Emma: Yeah, good point. Looking at environmental drivers, now, I found this paper. It was a 2018 systematic review on the role of glyphosate. We know glyphosate is a broad spectrum herbicide that can reduce beneficial bacteria such as lactobacillus and bifidobacteria. But this paper showed that it doesn't affect clostridium. Now, there is an association between clostridium and ASD, but do you see that coming up when you do gut testing in-clinic, that link?
Keonie: Absolutely, we do.
Keonie: So I think it's important to recognise that not only has technology around gut microbiome testing evolved, but also our understanding. We don't want to generalise too much. Some clostridia species are considered to be commensal or normal habitants of the gut.
Keonie: And so, that's why my preference is to know what bacteria is in the gut down to the strain level. However, saying that, we do see higher populations of clostridia species in children with ASD. But probably even more importantly a higher ratio of propionate, so one of the short-chain fatty acids. So typically, we see low butyrate and high propionate.
Keonie: Now, what's interesting is that the bacterial populations that have been linked to autism include the clostridium species, Bacteroides and Desulfovibrio. They are bacteria populations where propionate is the short-term fatty acid that's most produced in those ASD prevalent bacteria, which is interesting. And even last week in clinic, I do a lot of mentoring practitioners, and a practitioner brought a gut test to me to review. And I could see the high propionate low butyrate. I saw high populations of clostridia species. I was like, "Oh, is this child on the spectrum?" They're like, "Yes, you picked it." So again, nothing's 100%. We got complex combinations. But we do see pretty strong patterns around those short-chain fatty acids. And certainly, when we see it, we can be assured that that diagnosis has usually already been made.
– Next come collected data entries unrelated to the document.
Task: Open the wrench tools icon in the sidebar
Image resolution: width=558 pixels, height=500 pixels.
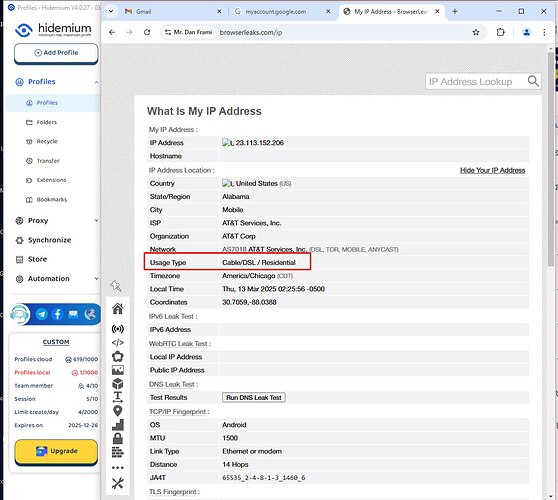Action: (117, 483)

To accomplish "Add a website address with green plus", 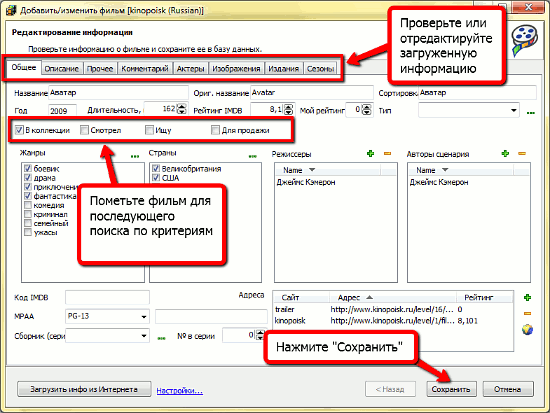I will click(x=527, y=298).
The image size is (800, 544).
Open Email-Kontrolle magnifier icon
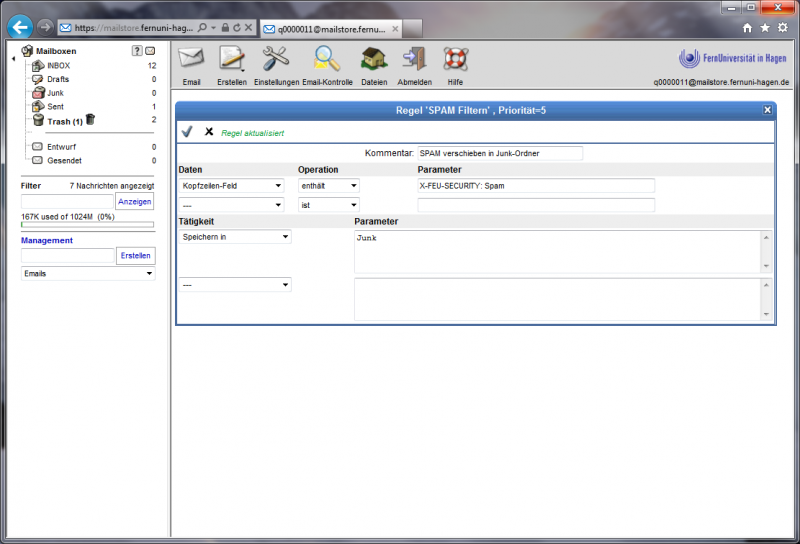pos(327,60)
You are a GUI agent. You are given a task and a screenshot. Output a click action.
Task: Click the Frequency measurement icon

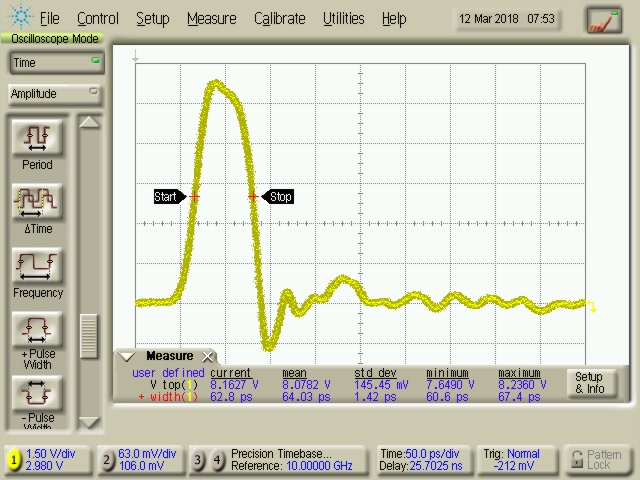coord(37,266)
Emma: Yeah, fascinating. The role of gut dysbiosis in ASD is really fascinating. I was reading a 2019 study that looked at the effect of short-chain fatty acids, as you've just been talking, on human neural stem cells. And it showed definite benefits to these cells' proliferation and differentiation. So we can see that there's such an interaction here between the gut and the brain. I mean, you must see that kind of thing clinically.
Keonie: Absolutely. And it's really interesting when we start thinking about the impact of short-chain fatty acids when they stimulate the neural stem cells to differentiate from the neuroepithelial progenitor cells into neuronal or glial cells. So glial cells we know tend to be the ones that are thought to release the inflammatory cytokines and may be pivotal in that disturbed neuronal circuitry that we see in autism.
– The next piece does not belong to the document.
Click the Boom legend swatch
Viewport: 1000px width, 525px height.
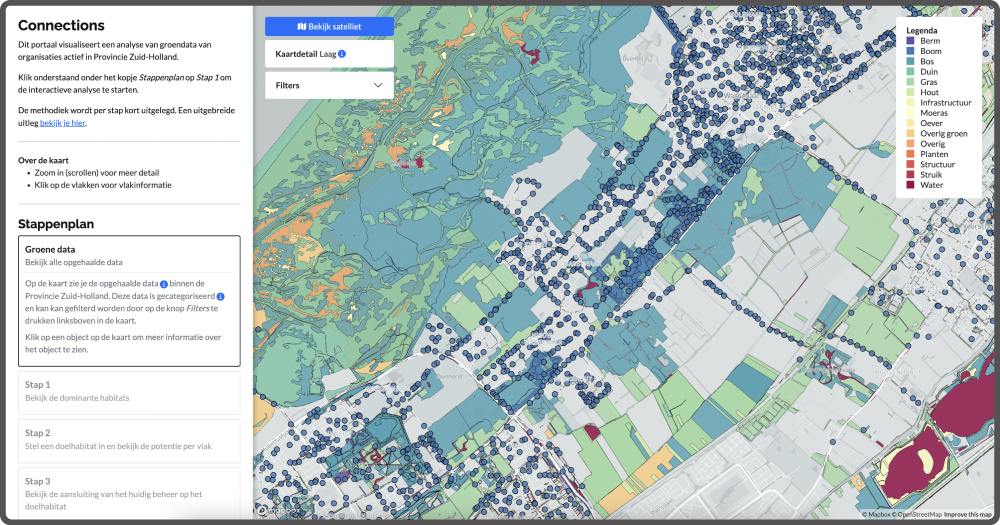coord(911,51)
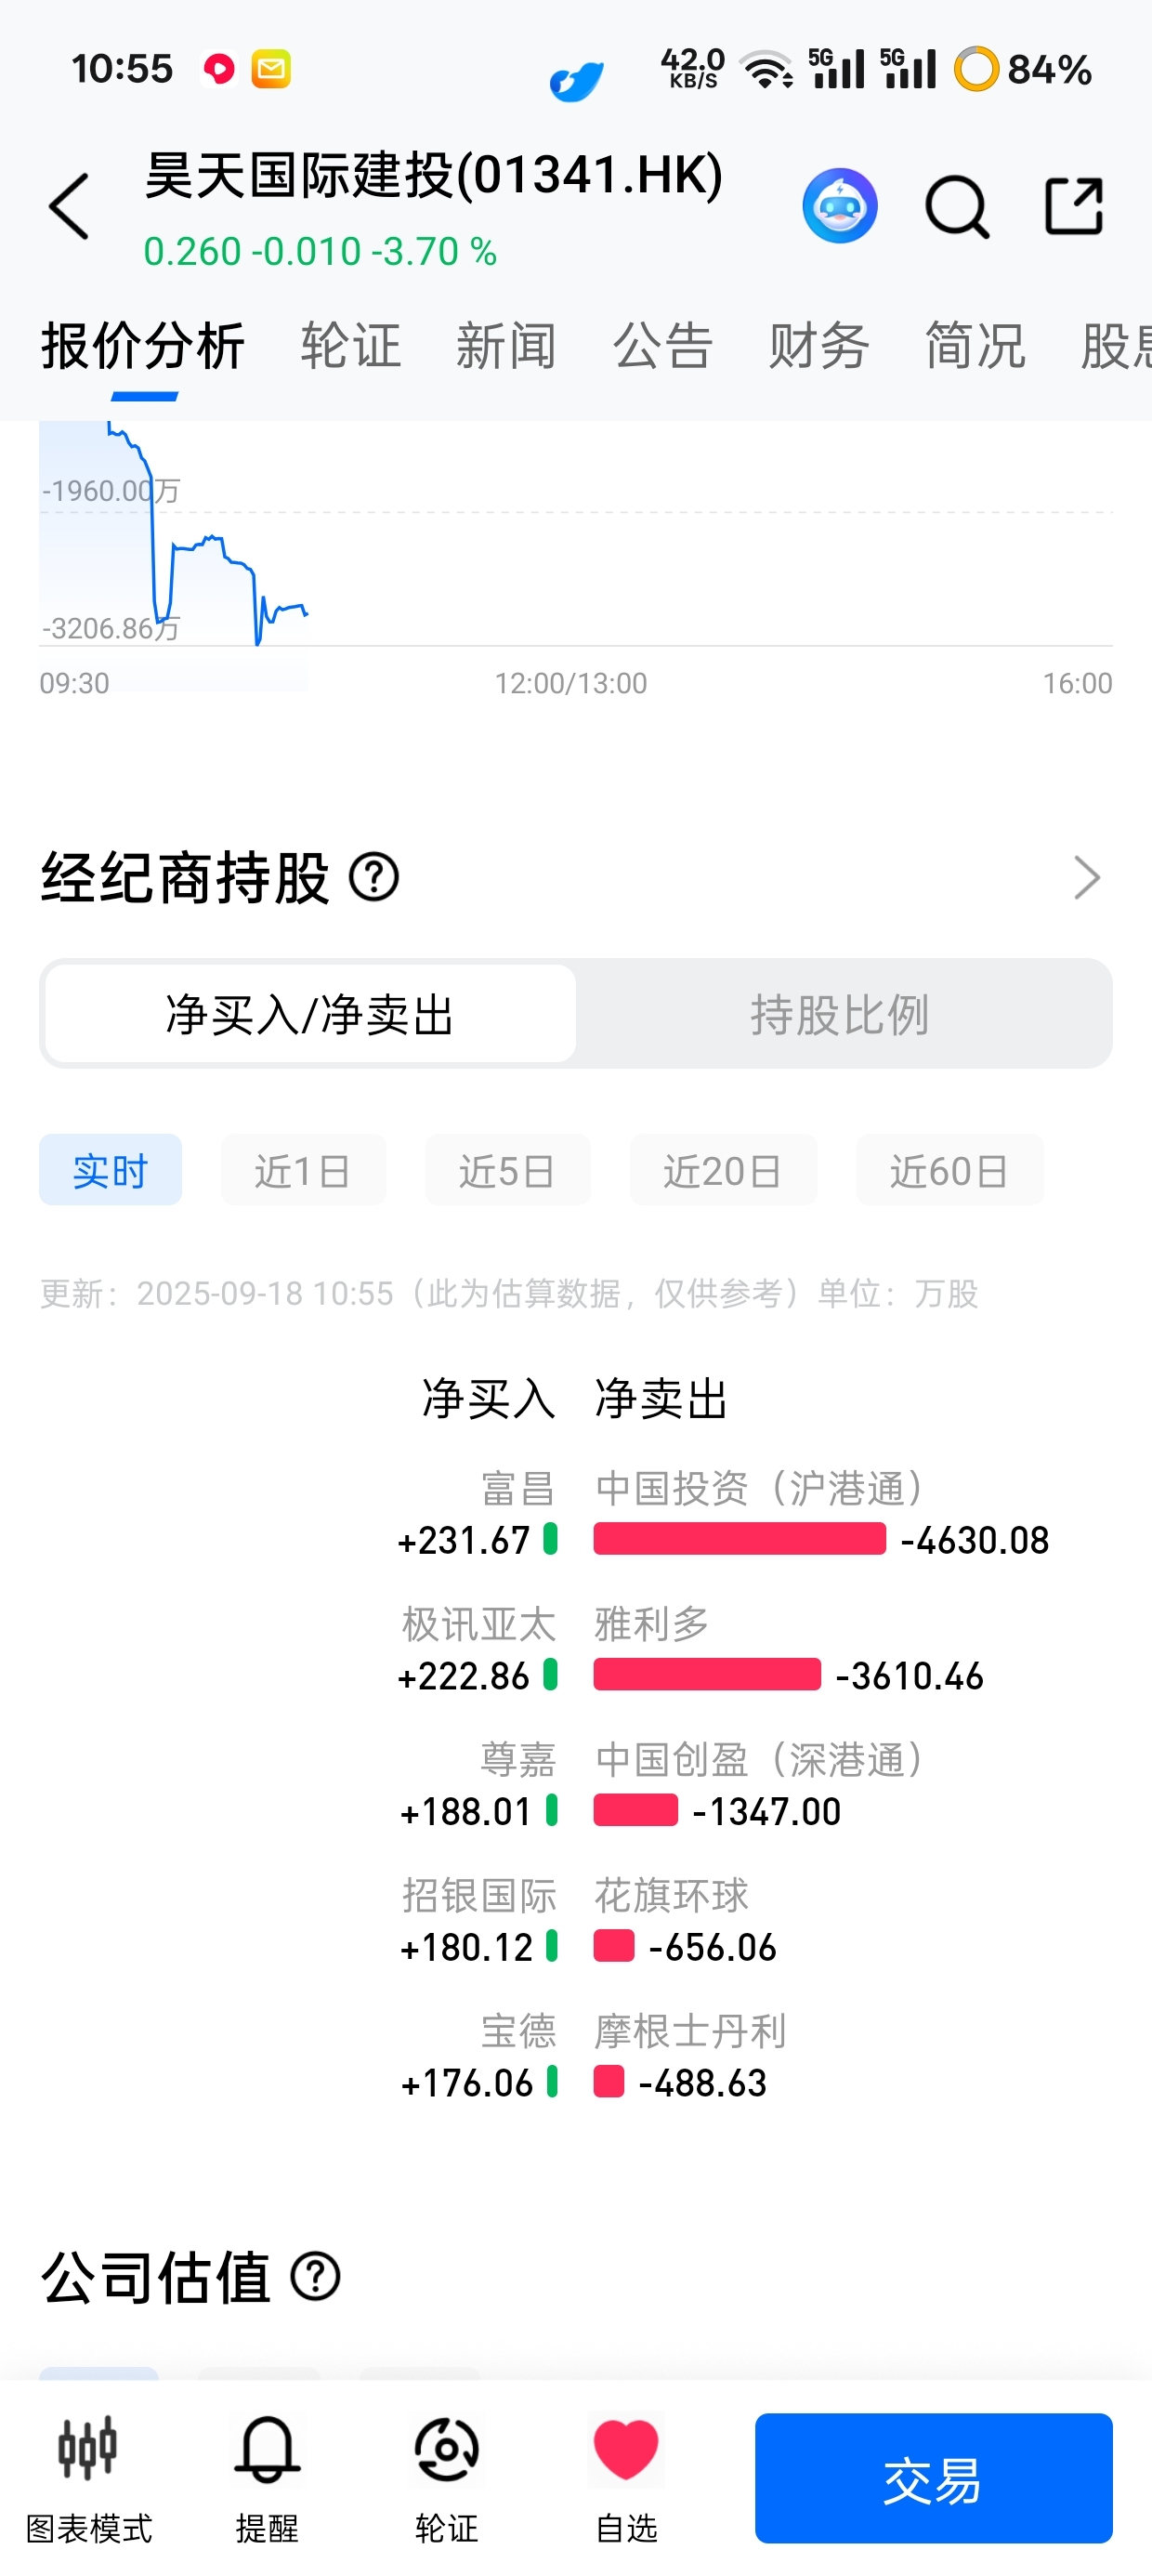
Task: Tap the back arrow icon
Action: [69, 206]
Keonie: Interesting that study showed that the ASD brain also seems to have a higher population of glial cells, far exceeding the number of neuronal cells. So really I guess leaning itself towards that gut microbiome is having a definite impact on that neuronal circuitry.
Emma: Yeah, yeah, yeah. This is where...yes, this is a very complex topic, but being able to glean from you these little snapshots is so helpful to put everything in its place in my mind.
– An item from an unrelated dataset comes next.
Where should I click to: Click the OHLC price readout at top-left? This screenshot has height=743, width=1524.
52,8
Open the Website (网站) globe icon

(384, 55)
Now, there was a small 2020 paper on NAC and OCD, and it showed really positive outcomes after the eight-week point. The daily dose was 2700 milligrams per day. But how do you think N-Acetyl Cysteine is helping here? What is the mechanism of action that is showing those positive outcomes?
Keonie: Yeah, absolutely. So one of the main reasons that NAC is so useful in OCD is because of its ability to modulate glutamate.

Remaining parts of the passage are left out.